TASK =>
Return the lines of the material verbatim, starting at its first line and ending after the line that contains "pos(785,16)".

Entries drawn from a collection =>
[BEGIN]
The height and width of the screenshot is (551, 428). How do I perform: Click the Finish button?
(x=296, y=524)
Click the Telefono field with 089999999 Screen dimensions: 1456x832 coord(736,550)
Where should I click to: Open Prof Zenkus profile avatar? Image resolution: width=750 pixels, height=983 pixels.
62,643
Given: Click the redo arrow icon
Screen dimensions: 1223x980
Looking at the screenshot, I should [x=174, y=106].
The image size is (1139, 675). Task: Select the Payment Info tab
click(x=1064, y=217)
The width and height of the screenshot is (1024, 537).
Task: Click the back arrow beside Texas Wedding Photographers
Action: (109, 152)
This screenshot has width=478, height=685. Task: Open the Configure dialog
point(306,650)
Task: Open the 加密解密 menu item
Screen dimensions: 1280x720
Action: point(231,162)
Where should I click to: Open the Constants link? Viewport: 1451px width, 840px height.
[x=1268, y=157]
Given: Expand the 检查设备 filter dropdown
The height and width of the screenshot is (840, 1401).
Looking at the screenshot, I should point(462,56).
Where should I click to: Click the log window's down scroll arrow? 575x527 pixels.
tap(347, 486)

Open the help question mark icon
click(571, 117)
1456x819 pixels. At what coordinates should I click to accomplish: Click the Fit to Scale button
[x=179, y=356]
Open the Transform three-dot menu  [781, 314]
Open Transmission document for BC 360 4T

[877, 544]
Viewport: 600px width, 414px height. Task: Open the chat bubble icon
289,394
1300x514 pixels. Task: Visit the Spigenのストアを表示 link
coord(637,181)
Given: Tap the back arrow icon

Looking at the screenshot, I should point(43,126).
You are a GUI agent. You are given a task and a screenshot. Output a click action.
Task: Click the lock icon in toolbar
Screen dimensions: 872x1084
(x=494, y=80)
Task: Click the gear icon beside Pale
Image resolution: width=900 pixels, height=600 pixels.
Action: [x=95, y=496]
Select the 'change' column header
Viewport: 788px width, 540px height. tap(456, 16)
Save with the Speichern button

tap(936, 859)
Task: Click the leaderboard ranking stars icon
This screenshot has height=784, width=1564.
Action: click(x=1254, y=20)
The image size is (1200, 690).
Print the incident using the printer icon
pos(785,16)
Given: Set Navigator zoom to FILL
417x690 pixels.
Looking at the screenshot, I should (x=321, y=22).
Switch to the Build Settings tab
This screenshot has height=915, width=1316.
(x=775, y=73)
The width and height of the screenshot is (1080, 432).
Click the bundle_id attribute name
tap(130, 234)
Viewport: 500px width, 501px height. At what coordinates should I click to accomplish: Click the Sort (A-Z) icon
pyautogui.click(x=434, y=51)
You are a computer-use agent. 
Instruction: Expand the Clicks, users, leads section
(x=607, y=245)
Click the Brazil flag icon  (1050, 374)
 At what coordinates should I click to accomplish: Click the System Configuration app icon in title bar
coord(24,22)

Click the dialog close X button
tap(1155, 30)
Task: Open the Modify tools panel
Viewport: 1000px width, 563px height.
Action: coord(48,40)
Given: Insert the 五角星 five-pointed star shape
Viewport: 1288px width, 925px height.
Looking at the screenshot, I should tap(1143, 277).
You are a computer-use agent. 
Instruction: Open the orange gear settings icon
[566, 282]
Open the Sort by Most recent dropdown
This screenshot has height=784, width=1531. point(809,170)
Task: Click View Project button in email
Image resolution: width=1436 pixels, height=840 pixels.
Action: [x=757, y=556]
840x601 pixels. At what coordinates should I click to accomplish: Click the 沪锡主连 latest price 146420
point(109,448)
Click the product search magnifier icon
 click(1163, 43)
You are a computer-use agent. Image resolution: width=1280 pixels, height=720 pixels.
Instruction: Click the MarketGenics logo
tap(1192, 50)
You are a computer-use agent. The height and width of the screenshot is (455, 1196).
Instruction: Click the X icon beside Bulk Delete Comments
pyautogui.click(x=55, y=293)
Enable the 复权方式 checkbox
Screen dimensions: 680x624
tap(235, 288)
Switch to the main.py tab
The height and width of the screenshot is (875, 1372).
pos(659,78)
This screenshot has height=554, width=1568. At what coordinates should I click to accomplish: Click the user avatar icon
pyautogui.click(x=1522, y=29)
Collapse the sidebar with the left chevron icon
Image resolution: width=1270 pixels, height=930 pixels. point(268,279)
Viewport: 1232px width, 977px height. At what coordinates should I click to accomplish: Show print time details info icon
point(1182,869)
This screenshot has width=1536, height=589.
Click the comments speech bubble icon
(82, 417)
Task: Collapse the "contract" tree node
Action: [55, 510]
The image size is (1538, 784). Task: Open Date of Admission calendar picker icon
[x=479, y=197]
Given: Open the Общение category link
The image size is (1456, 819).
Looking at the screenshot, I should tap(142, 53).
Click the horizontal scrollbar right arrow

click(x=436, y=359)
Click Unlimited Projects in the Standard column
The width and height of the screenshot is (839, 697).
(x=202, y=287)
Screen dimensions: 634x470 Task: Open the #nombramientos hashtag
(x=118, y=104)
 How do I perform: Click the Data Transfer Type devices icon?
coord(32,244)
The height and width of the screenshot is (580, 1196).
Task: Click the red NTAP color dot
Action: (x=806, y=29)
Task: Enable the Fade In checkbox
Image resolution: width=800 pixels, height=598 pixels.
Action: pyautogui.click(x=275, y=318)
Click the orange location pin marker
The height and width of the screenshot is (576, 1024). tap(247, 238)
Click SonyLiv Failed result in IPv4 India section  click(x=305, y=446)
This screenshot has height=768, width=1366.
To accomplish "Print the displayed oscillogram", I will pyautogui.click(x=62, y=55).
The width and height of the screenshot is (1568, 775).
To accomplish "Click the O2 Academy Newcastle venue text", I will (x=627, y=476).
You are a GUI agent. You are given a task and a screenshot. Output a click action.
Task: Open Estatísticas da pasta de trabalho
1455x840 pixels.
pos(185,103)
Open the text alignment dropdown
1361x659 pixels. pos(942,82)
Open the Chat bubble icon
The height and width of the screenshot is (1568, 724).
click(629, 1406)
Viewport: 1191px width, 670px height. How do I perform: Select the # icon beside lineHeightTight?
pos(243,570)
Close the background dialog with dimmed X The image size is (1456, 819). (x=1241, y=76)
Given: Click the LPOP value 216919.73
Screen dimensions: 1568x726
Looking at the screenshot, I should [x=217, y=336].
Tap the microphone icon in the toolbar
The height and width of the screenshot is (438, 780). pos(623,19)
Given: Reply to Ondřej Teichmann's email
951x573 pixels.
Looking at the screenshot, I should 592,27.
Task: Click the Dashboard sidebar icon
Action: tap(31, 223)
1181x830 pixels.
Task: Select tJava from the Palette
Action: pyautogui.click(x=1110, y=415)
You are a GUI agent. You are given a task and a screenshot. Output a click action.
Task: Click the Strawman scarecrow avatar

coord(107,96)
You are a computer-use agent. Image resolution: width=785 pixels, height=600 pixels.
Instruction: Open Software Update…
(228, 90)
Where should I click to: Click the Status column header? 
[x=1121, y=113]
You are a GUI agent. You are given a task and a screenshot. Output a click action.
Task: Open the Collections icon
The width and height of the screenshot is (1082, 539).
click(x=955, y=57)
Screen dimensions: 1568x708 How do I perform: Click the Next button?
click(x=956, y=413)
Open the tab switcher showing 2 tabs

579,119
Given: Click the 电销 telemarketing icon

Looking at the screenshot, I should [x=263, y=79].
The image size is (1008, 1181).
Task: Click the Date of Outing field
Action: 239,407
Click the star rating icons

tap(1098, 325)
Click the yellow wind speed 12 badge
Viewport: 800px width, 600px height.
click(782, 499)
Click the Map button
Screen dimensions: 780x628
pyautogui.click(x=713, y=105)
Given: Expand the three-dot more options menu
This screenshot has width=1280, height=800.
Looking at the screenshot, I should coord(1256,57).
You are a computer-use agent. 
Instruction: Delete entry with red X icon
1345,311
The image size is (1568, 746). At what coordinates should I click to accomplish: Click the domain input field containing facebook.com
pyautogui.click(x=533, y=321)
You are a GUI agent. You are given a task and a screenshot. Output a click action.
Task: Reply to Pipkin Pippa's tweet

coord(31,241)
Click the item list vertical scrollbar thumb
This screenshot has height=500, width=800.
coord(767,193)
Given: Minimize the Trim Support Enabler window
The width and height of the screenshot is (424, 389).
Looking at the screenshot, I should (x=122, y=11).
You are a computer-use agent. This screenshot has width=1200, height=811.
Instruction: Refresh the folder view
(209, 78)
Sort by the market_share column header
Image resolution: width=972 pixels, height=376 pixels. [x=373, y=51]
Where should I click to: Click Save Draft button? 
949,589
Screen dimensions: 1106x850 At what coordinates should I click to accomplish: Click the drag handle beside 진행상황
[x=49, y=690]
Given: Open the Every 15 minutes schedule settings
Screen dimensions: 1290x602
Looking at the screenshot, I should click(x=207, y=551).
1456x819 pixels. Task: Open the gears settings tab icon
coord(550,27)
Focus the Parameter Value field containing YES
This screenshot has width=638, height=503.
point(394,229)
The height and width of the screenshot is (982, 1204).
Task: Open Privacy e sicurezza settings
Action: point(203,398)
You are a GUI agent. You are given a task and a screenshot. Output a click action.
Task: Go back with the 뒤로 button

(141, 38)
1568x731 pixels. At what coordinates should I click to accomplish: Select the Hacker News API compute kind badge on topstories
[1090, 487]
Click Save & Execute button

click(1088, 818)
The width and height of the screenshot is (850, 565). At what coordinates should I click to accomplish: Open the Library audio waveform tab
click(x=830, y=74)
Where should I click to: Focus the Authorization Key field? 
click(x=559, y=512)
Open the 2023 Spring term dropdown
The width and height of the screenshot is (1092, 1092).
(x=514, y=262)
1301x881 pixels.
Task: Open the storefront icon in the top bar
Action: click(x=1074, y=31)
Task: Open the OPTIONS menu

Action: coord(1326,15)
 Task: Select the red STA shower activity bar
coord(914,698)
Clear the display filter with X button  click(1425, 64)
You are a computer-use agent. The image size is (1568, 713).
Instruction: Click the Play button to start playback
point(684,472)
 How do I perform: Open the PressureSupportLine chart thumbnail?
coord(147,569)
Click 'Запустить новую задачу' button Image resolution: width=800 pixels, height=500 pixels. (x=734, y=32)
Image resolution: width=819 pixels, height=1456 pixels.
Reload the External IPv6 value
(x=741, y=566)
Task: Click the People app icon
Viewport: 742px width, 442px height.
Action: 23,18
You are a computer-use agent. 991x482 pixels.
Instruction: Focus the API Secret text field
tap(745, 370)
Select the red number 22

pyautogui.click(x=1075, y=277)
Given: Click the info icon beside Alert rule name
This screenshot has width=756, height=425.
[END]
WRITTEN SOLUTION =>
The height and width of the screenshot is (551, 428). How do I perform: Click the Finish button?
(x=296, y=524)
Click the Telefono field with 089999999 Screen dimensions: 1456x832 coord(736,550)
Where should I click to: Open Prof Zenkus profile avatar? Image resolution: width=750 pixels, height=983 pixels.
62,643
Given: Click the redo arrow icon
Screen dimensions: 1223x980
Looking at the screenshot, I should [x=174, y=106].
The image size is (1139, 675). Task: Select the Payment Info tab
click(x=1064, y=217)
The width and height of the screenshot is (1024, 537).
Task: Click the back arrow beside Texas Wedding Photographers
Action: (109, 152)
This screenshot has width=478, height=685. Task: Open the Configure dialog
point(306,650)
Task: Open the 加密解密 menu item
Screen dimensions: 1280x720
Action: point(231,162)
Where should I click to: Open the Constants link? Viewport: 1451px width, 840px height.
[x=1268, y=157]
Given: Expand the 检查设备 filter dropdown
The height and width of the screenshot is (840, 1401).
Looking at the screenshot, I should point(462,56).
Where should I click to: Click the log window's down scroll arrow? 575x527 pixels.
tap(347, 486)

Open the help question mark icon
click(571, 117)
1456x819 pixels. At what coordinates should I click to accomplish: Click the Fit to Scale button
[x=179, y=356]
Open the Transform three-dot menu  [781, 314]
Open Transmission document for BC 360 4T

[877, 544]
Viewport: 600px width, 414px height. Task: Open the chat bubble icon
289,394
1300x514 pixels. Task: Visit the Spigenのストアを表示 link
coord(637,181)
Given: Tap the back arrow icon

Looking at the screenshot, I should point(43,126).
You are a GUI agent. You are given a task and a screenshot. Output a click action.
Task: Click the lock icon in toolbar
Screen dimensions: 872x1084
(x=494, y=80)
Task: Click the gear icon beside Pale
Image resolution: width=900 pixels, height=600 pixels.
Action: [x=95, y=496]
Select the 'change' column header
Viewport: 788px width, 540px height. tap(456, 16)
Save with the Speichern button

tap(936, 859)
Task: Click the leaderboard ranking stars icon
This screenshot has height=784, width=1564.
Action: click(x=1254, y=20)
The image size is (1200, 690).
Print the incident using the printer icon
pos(785,16)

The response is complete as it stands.